Wolfgang Drobetz, Lars Hornuf, Paul P. Momtaz, Niclas Schermann
Entrepreneurship Theory and Practice | 06/2024
This paper examines the operating and financial performance of venture firms conducting initial coin offerings (ICOs) with different types of investors and at different points along a venture’s life-cycle. Relative to purely crowdfunded ICO ventures, institutional investor-backed ICO ventures exhibit weaker operating performance and fail earlier. However, conditional on survival, these ventures financially outperform their peers that do not receive institutional investor support. The diverging effects of investor backing on financial and operating performance are consistent with our theory of "certification exploitation" through a new form of pump-and-dump scheme. Institutional investors exploit their reputation to drive up ICO valuations and quickly exit the venture post-ICO, with the difference in pre- versus post-certification token prices being their exploitation profit in liquid markets for startups. Our findings further indicate that there is an inverted U-shaped relationship between the financial success of an ICO and the timing along a venture’s life-cycle, with the product piloting phase representing the pivotal point.

Estimating stock market betas via machine learning

Wolfgang Drobetz, Fabian Hollstein, Tizian Otto, Marcel Prokopczuk
Journal of Financial and Quantitative Analysis | 05/2024 | Forthcoming
Machine learning-based market beta estimators outperform established benchmark models both statistically and economically. Analyzing the predictability of time-varying market betas of U.S. stocks, we document that machine learning-based estimators produce the lowest forecast and hedging errors. They also help create better market-neutral anomaly strategies and minimum variance portfolios. Among the various techniques, random foests perform best overall. Model complexity is highly time-varying. Historical stock market betas, turnover, and size are the most important predictors. Compared to linear regressions, allowing for nonlinearity and interactions significantly improves predictive performance.

Predicting corporate bond illiquidity via machine learning

Axel Cabrol, Wolfgang Drobetz, Tizian Otto, Tatjana Xenia Puhan
Financial Analysts Journal | 05/2024 | Forthcoming
This paper tests the predictive performance of machine learning methods in estimating the illiquidity of U.S. corporate bonds. Machine learning techniques outperform the historical illiquidity-based approach, the most commonly applied benchmark in practice, from both a statistical and an economic perspective. Tree-based models and neural networks outperform linear regressions, which incorporate the same set of covariates. Gradient boosted regression trees perform particularly well. Historical illiquidity is the most important single predictor variable, but several fundametal and return- as well as risk-based covariates also possess predictive power. Capturing interactions and nonlinear effects among these predictors further enhances predictive performance.

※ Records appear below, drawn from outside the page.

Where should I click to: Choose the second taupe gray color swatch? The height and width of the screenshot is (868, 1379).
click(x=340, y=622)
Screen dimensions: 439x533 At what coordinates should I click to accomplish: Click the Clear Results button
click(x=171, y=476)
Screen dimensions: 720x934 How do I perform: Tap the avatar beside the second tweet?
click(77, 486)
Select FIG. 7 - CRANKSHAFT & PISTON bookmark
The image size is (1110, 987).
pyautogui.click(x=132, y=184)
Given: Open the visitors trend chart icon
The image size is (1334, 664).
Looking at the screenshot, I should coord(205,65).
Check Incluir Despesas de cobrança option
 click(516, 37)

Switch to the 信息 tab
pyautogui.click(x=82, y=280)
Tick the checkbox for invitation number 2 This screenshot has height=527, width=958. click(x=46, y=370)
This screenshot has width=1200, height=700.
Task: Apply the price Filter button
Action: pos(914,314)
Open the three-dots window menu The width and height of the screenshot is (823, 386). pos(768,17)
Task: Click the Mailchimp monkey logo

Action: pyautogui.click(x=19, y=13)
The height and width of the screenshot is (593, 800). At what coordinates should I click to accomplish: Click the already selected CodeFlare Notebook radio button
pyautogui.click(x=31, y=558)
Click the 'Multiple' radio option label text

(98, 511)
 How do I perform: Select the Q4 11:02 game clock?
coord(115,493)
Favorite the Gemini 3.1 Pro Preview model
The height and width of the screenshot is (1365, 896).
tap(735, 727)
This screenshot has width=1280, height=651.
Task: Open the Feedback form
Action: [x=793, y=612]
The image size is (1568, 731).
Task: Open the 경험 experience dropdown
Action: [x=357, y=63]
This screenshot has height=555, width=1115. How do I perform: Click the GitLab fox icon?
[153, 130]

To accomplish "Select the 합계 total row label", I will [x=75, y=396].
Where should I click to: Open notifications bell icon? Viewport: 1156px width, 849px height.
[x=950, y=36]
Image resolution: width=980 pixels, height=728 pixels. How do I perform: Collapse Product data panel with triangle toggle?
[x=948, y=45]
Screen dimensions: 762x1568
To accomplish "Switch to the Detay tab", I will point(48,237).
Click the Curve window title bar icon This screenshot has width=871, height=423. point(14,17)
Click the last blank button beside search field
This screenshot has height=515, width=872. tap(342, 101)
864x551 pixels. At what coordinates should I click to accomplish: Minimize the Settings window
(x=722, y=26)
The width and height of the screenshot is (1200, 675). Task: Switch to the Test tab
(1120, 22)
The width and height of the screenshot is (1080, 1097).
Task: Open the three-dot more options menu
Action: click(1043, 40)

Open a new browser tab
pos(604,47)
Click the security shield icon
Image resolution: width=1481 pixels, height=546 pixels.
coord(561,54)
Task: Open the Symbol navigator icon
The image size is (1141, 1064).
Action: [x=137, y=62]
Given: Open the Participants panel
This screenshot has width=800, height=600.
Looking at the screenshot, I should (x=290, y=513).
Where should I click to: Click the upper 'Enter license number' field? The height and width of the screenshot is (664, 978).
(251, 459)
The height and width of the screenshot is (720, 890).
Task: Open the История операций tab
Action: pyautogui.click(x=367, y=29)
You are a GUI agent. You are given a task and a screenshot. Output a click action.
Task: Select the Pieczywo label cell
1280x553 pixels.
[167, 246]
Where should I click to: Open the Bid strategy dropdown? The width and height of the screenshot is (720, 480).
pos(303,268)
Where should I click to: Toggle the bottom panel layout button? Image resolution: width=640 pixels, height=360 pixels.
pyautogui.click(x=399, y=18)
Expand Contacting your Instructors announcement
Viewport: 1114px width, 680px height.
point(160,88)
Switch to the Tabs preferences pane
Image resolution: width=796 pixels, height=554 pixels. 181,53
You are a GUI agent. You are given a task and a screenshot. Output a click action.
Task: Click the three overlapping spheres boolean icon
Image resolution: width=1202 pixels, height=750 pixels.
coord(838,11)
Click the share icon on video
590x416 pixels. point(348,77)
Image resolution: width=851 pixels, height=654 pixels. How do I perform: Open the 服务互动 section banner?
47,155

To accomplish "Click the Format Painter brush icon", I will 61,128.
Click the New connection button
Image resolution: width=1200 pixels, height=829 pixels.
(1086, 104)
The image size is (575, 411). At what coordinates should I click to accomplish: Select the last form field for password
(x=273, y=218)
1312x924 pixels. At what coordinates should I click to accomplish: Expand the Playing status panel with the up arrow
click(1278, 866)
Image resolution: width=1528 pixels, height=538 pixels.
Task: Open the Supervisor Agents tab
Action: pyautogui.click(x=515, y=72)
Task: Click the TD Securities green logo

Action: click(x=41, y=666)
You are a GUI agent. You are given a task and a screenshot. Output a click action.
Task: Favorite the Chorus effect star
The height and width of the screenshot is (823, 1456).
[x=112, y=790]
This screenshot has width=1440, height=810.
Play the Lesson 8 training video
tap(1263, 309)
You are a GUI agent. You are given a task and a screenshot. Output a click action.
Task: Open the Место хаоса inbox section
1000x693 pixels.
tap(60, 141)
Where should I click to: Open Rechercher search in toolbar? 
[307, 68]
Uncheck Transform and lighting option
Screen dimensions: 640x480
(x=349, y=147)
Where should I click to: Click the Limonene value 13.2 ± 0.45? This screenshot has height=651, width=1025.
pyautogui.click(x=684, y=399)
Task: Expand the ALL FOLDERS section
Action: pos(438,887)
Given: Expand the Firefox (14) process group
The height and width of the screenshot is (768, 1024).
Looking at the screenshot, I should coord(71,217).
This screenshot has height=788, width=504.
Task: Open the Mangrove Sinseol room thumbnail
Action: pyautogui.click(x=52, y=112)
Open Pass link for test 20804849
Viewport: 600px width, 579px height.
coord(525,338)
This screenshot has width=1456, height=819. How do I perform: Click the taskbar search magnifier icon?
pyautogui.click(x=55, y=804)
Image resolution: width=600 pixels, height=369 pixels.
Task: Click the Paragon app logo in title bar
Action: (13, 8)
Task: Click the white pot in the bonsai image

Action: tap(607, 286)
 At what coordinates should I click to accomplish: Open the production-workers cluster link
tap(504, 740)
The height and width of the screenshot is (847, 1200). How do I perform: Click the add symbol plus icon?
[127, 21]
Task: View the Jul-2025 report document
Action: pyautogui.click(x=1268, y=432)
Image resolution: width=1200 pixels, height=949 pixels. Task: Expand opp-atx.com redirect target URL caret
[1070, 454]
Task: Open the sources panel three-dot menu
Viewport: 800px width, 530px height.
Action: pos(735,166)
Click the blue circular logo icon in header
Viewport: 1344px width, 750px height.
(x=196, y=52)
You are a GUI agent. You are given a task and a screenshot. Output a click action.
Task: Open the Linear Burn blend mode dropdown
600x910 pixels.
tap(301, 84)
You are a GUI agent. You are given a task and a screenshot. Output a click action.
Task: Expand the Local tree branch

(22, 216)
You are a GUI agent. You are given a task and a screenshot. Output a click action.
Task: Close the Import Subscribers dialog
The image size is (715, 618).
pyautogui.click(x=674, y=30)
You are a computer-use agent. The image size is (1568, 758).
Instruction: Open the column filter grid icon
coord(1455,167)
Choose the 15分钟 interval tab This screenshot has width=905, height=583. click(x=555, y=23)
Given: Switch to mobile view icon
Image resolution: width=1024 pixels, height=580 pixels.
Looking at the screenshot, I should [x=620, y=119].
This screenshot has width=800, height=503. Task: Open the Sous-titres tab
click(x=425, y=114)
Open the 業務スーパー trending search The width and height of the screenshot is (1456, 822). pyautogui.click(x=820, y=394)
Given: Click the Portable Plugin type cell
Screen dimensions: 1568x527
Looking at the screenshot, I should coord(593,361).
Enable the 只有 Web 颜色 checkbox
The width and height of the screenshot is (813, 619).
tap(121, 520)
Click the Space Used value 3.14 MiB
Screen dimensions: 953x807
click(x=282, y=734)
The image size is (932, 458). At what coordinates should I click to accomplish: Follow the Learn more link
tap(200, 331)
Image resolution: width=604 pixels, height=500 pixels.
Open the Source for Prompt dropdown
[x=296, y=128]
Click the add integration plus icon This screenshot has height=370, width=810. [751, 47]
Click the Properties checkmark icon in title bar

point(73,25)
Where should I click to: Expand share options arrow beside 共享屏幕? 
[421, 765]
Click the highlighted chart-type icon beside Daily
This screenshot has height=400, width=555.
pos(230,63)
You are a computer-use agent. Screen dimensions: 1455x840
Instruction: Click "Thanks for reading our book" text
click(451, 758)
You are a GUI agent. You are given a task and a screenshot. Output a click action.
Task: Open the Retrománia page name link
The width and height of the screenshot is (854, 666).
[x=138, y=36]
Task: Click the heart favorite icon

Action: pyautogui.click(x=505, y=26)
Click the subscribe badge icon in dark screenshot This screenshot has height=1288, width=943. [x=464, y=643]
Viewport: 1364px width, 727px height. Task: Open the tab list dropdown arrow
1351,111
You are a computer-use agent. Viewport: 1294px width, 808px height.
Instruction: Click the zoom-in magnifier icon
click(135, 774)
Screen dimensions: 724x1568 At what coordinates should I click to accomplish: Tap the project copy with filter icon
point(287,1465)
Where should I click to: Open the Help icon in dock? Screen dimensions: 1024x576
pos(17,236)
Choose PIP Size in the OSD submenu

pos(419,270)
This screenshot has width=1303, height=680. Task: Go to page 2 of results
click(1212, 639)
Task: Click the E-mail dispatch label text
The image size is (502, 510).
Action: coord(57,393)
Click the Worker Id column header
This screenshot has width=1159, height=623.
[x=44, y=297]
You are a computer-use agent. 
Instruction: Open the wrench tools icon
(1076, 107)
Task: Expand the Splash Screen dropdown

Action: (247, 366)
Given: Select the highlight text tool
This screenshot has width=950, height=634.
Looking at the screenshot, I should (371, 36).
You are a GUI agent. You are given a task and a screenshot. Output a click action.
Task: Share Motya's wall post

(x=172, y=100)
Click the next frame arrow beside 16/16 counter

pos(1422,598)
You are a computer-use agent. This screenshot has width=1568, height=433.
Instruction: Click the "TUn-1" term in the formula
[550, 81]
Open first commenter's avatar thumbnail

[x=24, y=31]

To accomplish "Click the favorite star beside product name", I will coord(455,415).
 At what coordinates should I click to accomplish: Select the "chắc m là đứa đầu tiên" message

The sustainability committee and environmental disclosure: International evidence

Hamdi Driss, Wolfgang Drobetz, Sadok El Ghoul, Omrane Guedhami
Journal of Economic Behavior & Organization | 05/2024 | Forthcoming
This paper contributes to the growing debate about the role of board-level sustainability committees, focusing on whether they leverage sustainability expertise for impactful environmental initiatives or purely serve as symbolic actions aimed at greenwashing. Using a large set of firms from 35 countries over the 2010–2017 period, we find that the presence of a sustainability committee is positively associated with higher-quality GHG emissions disclosure. This finding is robust to endogeneity and sample selection bias concerns. The sustainability committee effect is more pronounced when external environmental institutions are too weak to properly monitor corporate environmental disclosure. Our findings suggest that sustainability committees are not a symbolic management tool, but play a crucial role in enhancing corporate environmental disclosure.